Search code examples
pythonsqlalchemymany-to-many

SQLAlchemy Many-to-Many Relationship: UNIQUE constraint failed


So, I have a many to many SQLAlchemy relationship defined likeso,

from sqlalchemy.ext.declarative import declarative_base
from sqlalchemy.orm import relationship, sessionmaker
from sqlalchemy import Column, Integer, String, ForeignKey, UniqueConstraint, Table, create_engine
from sqlalchemy.orm import relationship, registry


mapper_registry = registry()
Base = declarative_base()


bridge_category = Table(
    "bridge_category",
    Base.metadata,
    Column("video_id", ForeignKey("video.id"), primary_key=True),
    Column("category_id", ForeignKey("category.id"), primary_key=True),
    UniqueConstraint("video_id", "category_id"),
)
class BridgeCategory: pass
mapper_registry.map_imperatively(BridgeCategory, bridge_category)


class Video(Base):
    __tablename__ = 'video'

    id = Column(Integer, primary_key=True)
    title = Column(String)
    categories = relationship("Category", secondary=bridge_category, back_populates="videos")


class Category(Base):
    __tablename__ = 'category'

    id = Column(Integer, primary_key=True)
    text = Column(String, unique=True)
    videos = relationship("Video", secondary=bridge_category, back_populates="categories")

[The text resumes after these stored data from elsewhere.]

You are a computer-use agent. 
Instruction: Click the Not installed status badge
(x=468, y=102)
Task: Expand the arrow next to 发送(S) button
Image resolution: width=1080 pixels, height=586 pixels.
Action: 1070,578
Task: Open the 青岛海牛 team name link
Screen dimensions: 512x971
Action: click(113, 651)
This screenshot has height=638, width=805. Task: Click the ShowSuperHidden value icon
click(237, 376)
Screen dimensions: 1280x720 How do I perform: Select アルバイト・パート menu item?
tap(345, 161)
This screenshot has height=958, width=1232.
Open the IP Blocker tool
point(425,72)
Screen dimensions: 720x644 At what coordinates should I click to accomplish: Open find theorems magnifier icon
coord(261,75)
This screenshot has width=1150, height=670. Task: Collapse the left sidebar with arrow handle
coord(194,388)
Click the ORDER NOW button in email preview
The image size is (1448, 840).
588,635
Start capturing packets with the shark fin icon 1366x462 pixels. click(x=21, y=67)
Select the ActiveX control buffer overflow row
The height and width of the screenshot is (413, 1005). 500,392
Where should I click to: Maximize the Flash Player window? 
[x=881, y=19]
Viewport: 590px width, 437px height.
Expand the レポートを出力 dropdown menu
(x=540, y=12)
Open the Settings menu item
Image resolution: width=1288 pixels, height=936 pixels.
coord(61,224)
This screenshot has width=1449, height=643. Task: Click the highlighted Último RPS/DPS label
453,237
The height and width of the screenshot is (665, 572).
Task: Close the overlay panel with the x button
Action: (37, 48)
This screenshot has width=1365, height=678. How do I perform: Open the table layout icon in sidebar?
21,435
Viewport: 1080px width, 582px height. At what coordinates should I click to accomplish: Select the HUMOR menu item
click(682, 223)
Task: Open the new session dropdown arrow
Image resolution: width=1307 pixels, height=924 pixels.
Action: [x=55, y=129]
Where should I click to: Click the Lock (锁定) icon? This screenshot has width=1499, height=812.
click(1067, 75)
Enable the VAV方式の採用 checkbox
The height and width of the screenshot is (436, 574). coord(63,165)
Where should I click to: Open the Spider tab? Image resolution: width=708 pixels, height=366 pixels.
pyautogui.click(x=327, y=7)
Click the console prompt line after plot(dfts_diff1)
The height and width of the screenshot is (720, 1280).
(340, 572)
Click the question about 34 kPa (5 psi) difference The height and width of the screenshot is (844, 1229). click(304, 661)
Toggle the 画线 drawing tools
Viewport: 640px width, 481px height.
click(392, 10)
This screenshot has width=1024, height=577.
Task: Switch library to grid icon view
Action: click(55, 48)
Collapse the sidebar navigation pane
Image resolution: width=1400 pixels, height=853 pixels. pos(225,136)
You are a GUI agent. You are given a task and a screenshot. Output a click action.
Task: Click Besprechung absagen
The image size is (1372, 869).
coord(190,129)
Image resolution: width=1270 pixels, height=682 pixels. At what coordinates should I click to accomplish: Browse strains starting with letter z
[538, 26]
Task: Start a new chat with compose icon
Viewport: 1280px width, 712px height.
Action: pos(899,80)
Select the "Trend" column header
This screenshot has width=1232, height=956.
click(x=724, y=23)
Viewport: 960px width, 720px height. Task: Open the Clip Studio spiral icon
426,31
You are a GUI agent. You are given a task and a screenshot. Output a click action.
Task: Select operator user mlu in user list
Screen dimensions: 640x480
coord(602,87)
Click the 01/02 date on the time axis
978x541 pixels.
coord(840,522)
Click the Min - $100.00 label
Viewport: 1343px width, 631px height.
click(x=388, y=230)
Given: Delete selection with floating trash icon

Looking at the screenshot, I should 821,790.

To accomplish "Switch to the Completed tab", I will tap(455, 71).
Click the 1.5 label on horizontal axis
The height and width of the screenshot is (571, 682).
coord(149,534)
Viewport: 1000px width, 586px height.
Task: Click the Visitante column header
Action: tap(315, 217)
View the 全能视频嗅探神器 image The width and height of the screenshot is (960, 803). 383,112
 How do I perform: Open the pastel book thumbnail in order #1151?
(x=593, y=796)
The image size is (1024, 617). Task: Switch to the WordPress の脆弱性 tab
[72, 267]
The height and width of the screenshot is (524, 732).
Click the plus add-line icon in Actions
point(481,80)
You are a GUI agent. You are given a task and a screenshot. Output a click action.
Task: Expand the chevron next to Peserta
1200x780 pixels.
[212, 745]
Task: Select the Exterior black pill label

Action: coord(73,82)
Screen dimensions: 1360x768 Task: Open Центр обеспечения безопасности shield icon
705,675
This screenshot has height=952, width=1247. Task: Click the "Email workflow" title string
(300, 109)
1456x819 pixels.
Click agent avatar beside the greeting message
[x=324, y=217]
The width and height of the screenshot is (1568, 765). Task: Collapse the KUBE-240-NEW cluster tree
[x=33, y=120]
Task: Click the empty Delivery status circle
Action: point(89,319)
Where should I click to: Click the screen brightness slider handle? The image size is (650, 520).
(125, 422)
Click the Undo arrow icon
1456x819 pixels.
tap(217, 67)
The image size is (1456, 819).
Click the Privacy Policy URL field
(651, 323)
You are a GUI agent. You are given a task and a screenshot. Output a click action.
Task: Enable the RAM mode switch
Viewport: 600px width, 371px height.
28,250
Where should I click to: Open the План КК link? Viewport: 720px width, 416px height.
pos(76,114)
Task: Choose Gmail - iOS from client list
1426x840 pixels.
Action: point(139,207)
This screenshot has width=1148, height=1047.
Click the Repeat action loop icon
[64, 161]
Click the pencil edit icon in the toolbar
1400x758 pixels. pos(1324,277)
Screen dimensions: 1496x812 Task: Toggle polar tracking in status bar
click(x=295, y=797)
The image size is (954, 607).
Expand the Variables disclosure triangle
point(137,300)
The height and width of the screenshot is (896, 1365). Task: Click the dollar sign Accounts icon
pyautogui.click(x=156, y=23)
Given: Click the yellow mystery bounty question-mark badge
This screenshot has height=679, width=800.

engine = create_engine('sqlite:///:memory:', echo=True)
Base.metadata.create_all(engine)

Session = sessionmaker(bind=engine)

with Session() as s:

    v1 = Video(title='A', categories=[Category(text='blue'), Category(text='red')])
    v2 = Video(title='B', categories=[Category(text='green'), Category(text='red')])
    v3 = Video(title='C', categories=[Category(text='grey'), Category(text='red')])
    videos = [v1, v2, v3]

    s.add_all(videos)
    s.commit()

Of course, because of the unique constraint on Category.text, we get the following error.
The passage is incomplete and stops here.